Skład/INCI: Woda, Olej z pestek winogron, Olej sojowy, Ksylitol, Sorbitan Stearate & Sucrose Cocoate, Masło karite (Shea), Stearynian glicerolu, Olej arganowy, Olej jojoba, Kwas stearynowy, Alkohol cetylostearylowy, Alkohol benzylowy, Betulina, Witamina E, Ekstrakt z aloesu, Alantoina, Guma ksantanowa, Kwas dehydrooctowy, Ekstrakt z mydlnicy lekarskiej, Lupeol, Kwas oleanolowy, Kwas betulinowy.
Cena: ok 25 zł / 50 ml
Krem dostajemy w kartoniku, na którym znajdziemy wszystkie informacje zamieszczone powyżej, design jest miły dla oka. Produkt zamknięty jest w plastikowym opakowaniu typu air less - po czym poznać takie opakowania? Po dziurce w spodzie opakowania. W środku jest tłoczek, który się podnosi w momencie używania "pompki" - dzięki takiemu rozwiązaniu wykorzystamy kosmetyk do końca, nie musimy rozcinać opakowania i aplikacja jest bardzo higieniczna ponieważ do środka nie dostają się bakterie z powietrza, dzięki czemu krem zachowuje lepiej swoje właściwości. Jedyną wadą jest to, że buteleczka jest nieprzezroczysta i możemy kiedyś się bardzo zdziwić, że produktu już nie ma w opakowaniu. Pojemność: 50 ml - większa niż standardowych kremów.
Sam krem ma bardzo przyjemną lekką konsystencję, jak wskazuje jego nazwa, jest aksamitny, niewielka ilość pozwala na pokrycie całej twarzy - jedna pompka wystarcza na buzię i szyję. Nie polecam stosować zbyt dużą jego ilość ponieważ wystąpią problemy z jego wchłonięciem - pozostawia wtedy białą warstwę na buzi, która "zasycha", chciałam nakładać go grubszą warstwą na noc, jednak zrezygnowałam z tego pomysłu. Krem jest bezzapachowy, koloru białego.
Produkt nałożony w odpowiedniej ilości wchłania się szybko w cerę, pozostawia ją lekko świecąca, ale z tym poradzi sobie najzwyklejszy puder matujący.
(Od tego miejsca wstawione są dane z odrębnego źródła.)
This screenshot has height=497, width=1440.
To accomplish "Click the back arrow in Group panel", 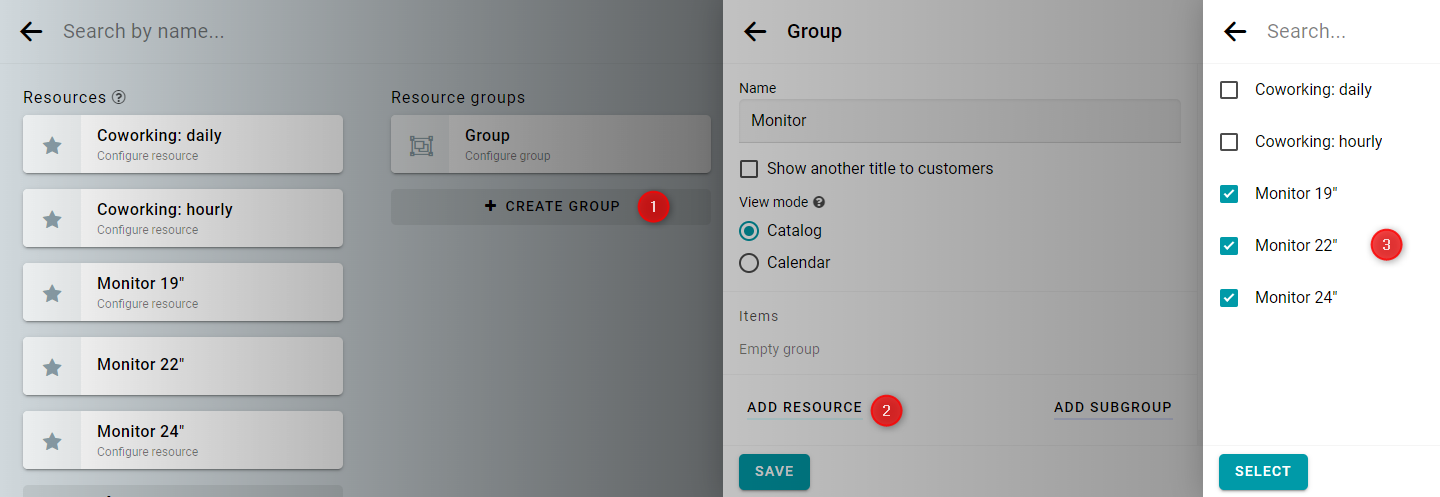I will [x=755, y=31].
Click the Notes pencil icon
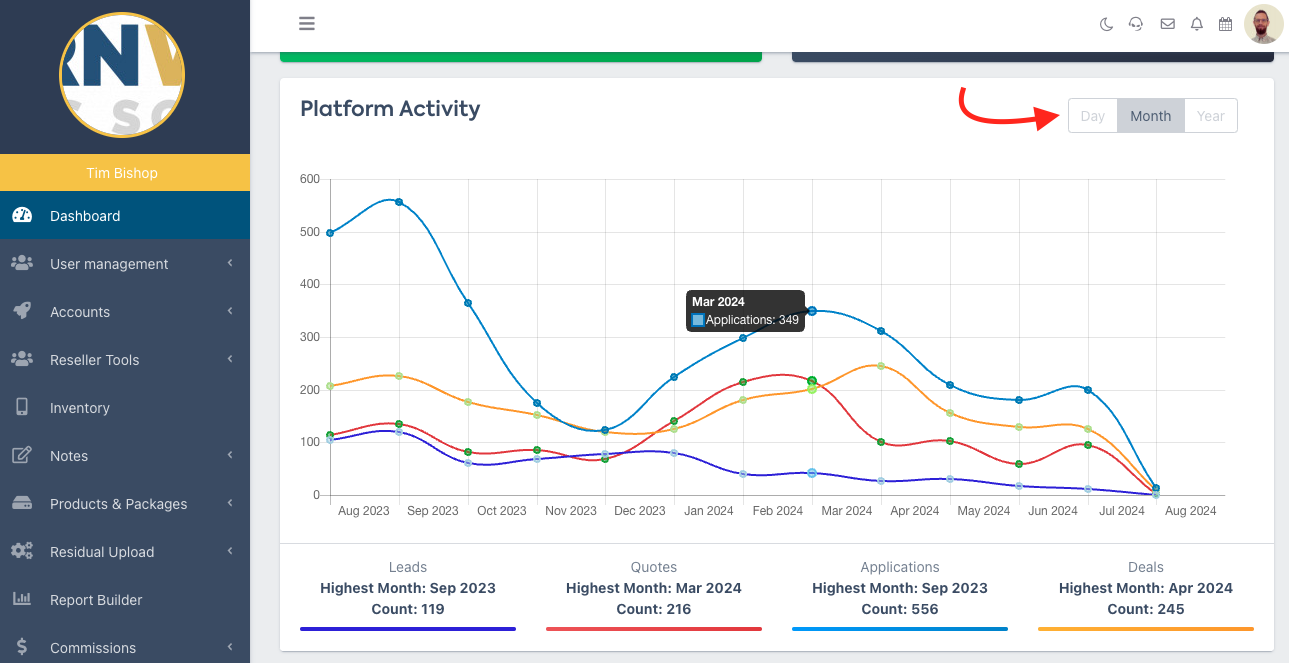 tap(21, 456)
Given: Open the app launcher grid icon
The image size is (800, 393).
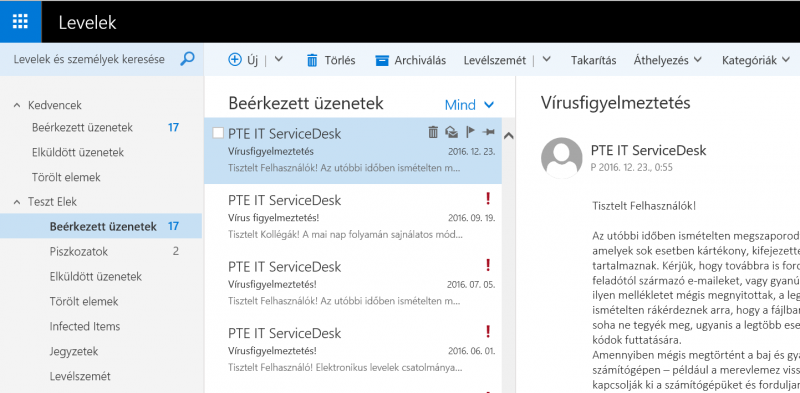Looking at the screenshot, I should 20,21.
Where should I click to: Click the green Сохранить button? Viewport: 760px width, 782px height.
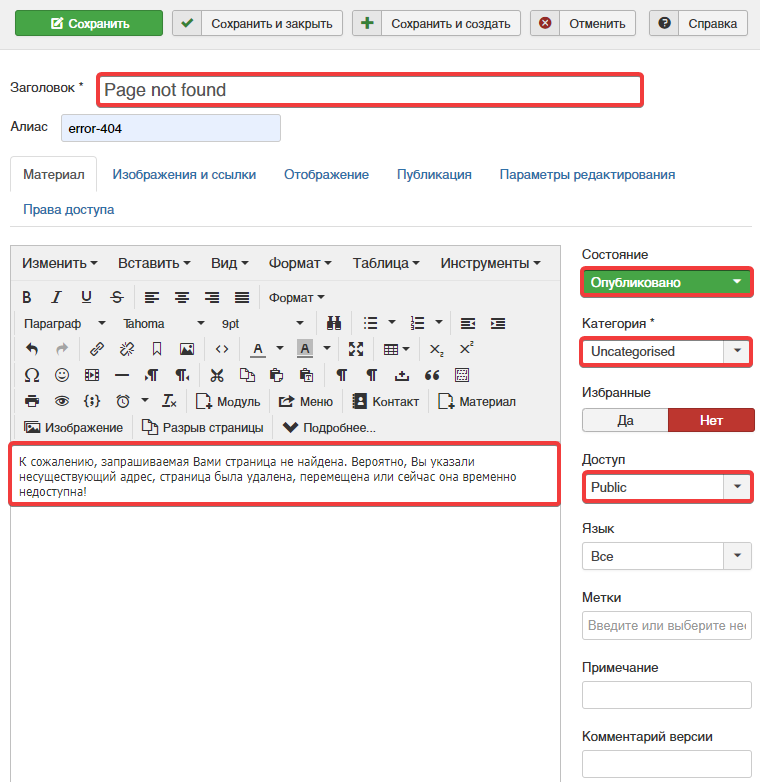point(89,23)
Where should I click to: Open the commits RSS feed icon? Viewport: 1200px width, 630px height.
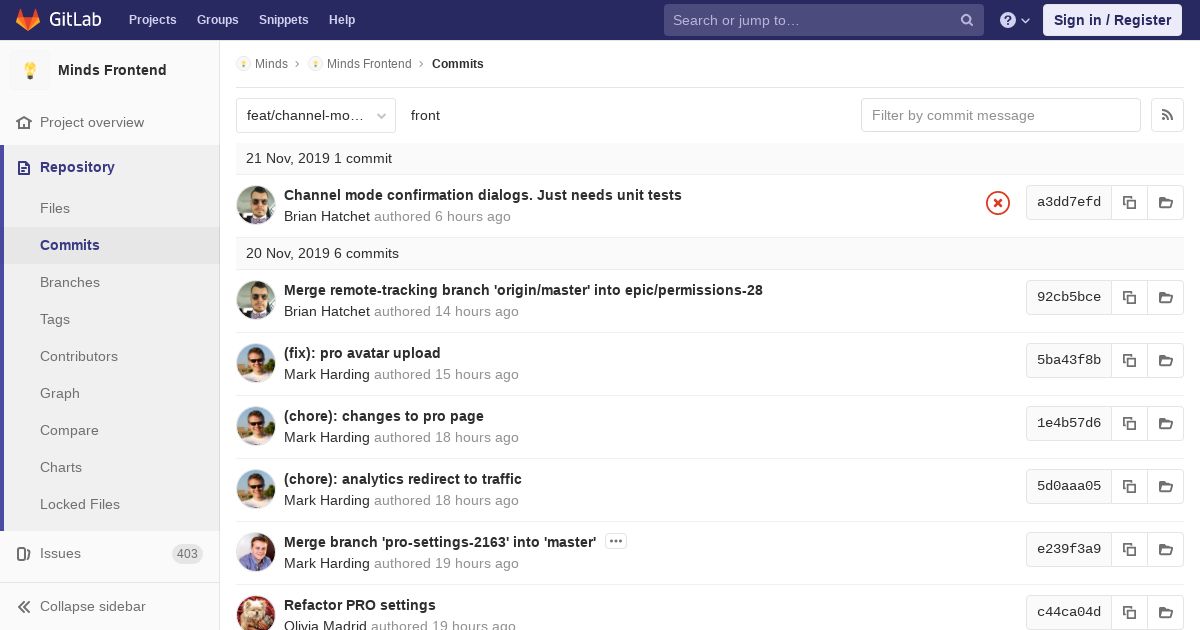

Nie zostawia jednak żadnego filmu na skórze. Nie podrażnia, nie uczula, nie spowodował wysypu niespodzianek na twarzy. Obecnie jestem na etapie pozbywania się niedoskonałości i przez to moja skóra ma tendencję do suchości, z czym radzi sobie świetnie ten krem - używam go rano i wieczorem. Razem z moja kuracją na pryszcze poprawił znacznie stan mojej cery. Nadaje się pod makijaż, nie powoduje skrócenia czasu trwałości makijażu, ani nie powoduje zważenia się podkładu na buzi. Jeśli chodzi o wydajność to używam go od 2,5 miesiąca i jeszcze coś zostało w opakowaniu, nie wiem jednak ile.